The neuropeptide bombesin has a powerful but transient stimulatory effect on insulin secretion in the pancreatic islet cell line HIT-T15. We have previously shown that pretreatment of HIT-T15 cells with a saturating concentration of bombesin (100 nM) for 1.5-2 hr abolishes their secretory response to a second challenge with peptide and decreases [125I-Tyr4]bombesin binding by over 90%. In this study we examined the mechanisms involved in desensitization to bombesin. To determine whether receptor modulation was responsible, we compared the effect of bombesin pretreatment on [125I-Tyr4]bombesin binding and on the ability of bombesin to stimulate insulin release. Both effects occurred very rapidly and were maximal by 10 min.
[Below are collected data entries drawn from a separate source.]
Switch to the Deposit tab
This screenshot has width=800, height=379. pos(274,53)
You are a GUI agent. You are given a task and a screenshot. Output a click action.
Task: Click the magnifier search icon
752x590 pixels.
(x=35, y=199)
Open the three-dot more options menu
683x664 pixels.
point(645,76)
Although pretreatment of cells for 90 min with a subsaturating concentration of bombesin did not affect either the ED50 for bombesin-stimulated secretion or the apparent Kd for bombesin binding, it decreased both the maximum secretory response to a subsequent challenge with the peptide and bombesin receptor number. However, the extent of desensitization was greater than the extent of receptor down-regulation at all times examined during pretreatment and recovery. Furthermore, bombesin was 3 times more potent at inducing desensitization (ED50 = 0.35 +/- 0.08 nM) than down-regulation (ED50 = 1.1 +/- 0.4 nM). These results suggest that desensitization was not due solely to a reduction in receptor number. Because bombesin stimulates diacylglycerol production in HIT-T15 cells, we used the phorbol ester 12-O-tetradecanoylphorbol-13-acetate (TPA) to determine whether protein kinase C also played a role in desensitization to the peptide. Pretreatment of cells with TPA did not affect either [125I-Tyr4]bombesin binding or the dose dependence for bombesin-stimulated hormone release. However, TPA pretreatment did decrease the maximum secretory response to bombesin by 40% and caused a 50% reduction in bombesin-induced accumulation of inositol triphosphates and elevation of intracellular free calcium. Conversely, bombesin pretreatment reduced the secretory response to TPA by 40%. These studies indicate that the mechanism for desensitization to bombesin is a complex process that involves down-regulation of the bombesin receptor, inhibition of intracellular second messenger production, and reduction of protein kinase C-stimulated secretion.